Please reproduce word for word the part of the crypto market report that runs from "Ethereum, in contrast, gained" up to and including "much as 2%.".

- _Page text_
────────

Ethereum, in contrast, gained 3.5% to $2,728, supported by technical strength and positive momentum. Among altcoins, Solana, Tron, Sui, Hyperliquid, Chainlink, and Stellar fell up to 3%, while BNB, Dogecoin, Cardano, Avalanche, and Shiba Inu rose as much as 2%.
“Bitcoin bounced back after testing support near $106,800,” said Alankar Saxena, Co-founder and CTO of Mudrex. He noted that the market is anticipating fresh liquidity from FTX’s $5 billion creditor payouts, which could boost both Bitcoin and Ethereum. Additionally, $2.4 billion worth of Ether options are set to expire this week, potentially supporting ETH’s attempt to break above the $3,000 level.
Crypto Tracker
Riya Sehgal, Research Analyst at Delta Exchange, said Bitcoin is currently ranging between $106,500 and $110,000. “A breakout above $110,000 could signal continuation, while a dip below $106,500 may open downside toward $104,000,” she said, adding that market structure remains “neutral to slightly bullish.”While retail sentiment has turned cautious amid geopolitical tensions and U.S. tariff concerns, institutional flows continue to support the market. Sehgal highlighted that BlackRock’s iShares Bitcoin Trust alone saw $970 million in inflows on May 28, contributing to over $3 billion in total ETF inflows last week.

────────

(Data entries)
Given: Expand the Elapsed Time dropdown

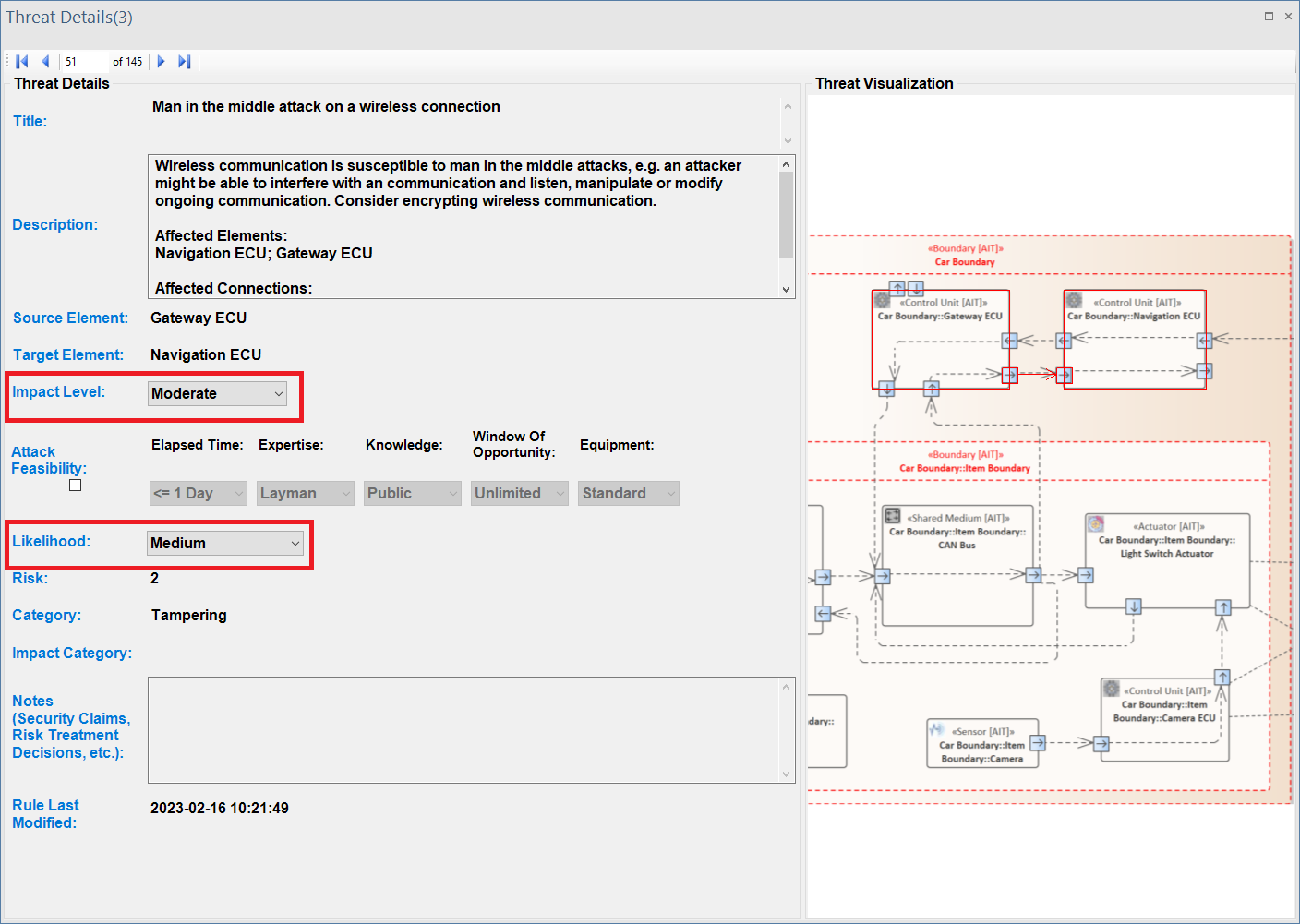Looking at the screenshot, I should (x=198, y=494).
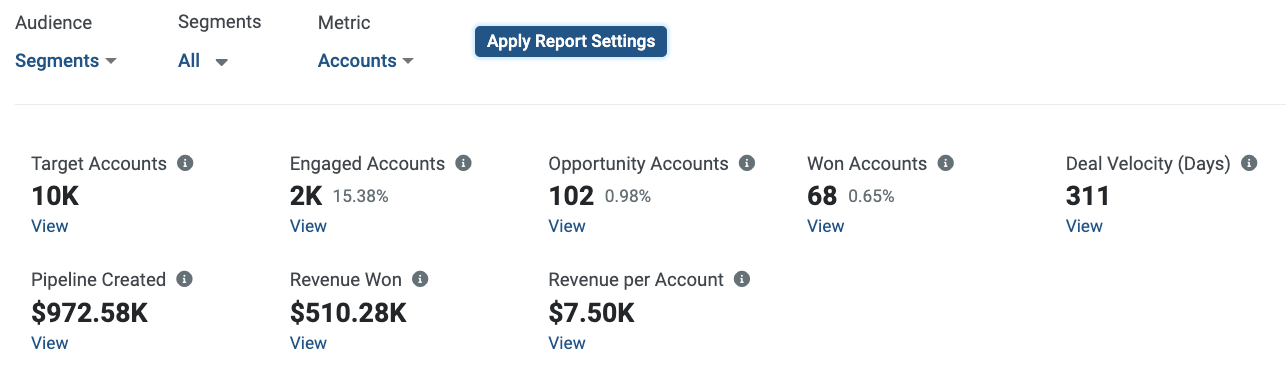Screen dimensions: 1286x388
Task: Follow View link under Opportunity Accounts
Action: 567,226
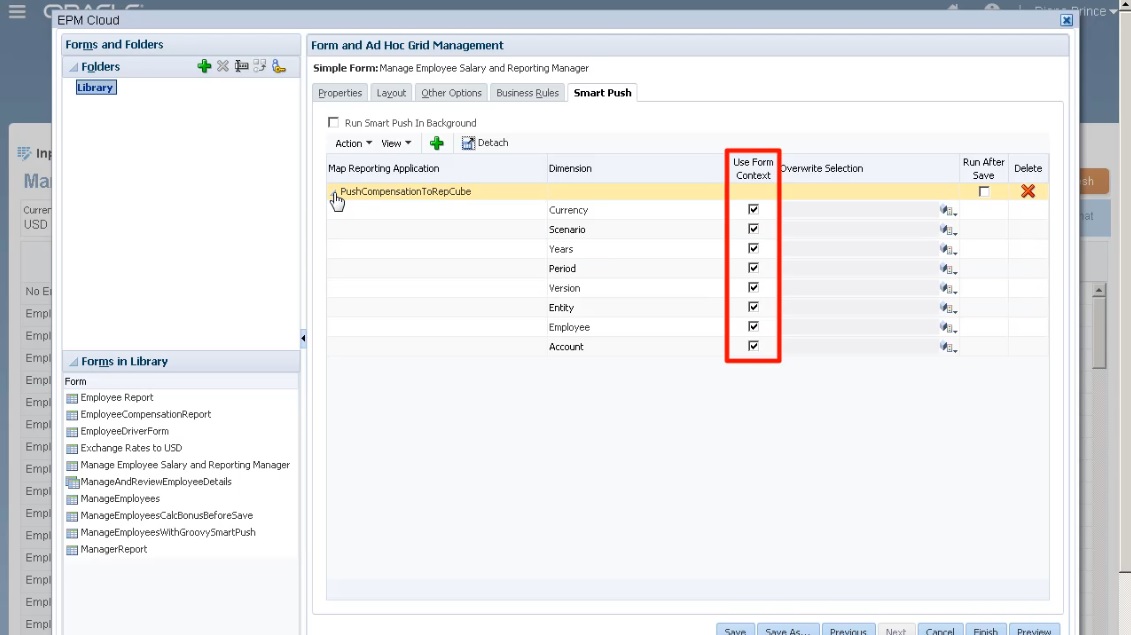The image size is (1131, 635).
Task: Delete the PushCompensationToRepCube mapping with red X
Action: point(1027,191)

────────

- _Output_
Ethereum, in contrast, gained 3.5% to $2,728, supported by technical strength and positive momentum. Among altcoins, Solana, Tron, Sui, Hyperliquid, Chainlink, and Stellar fell up to 3%, while BNB, Dogecoin, Cardano, Avalanche, and Shiba Inu rose as much as 2%.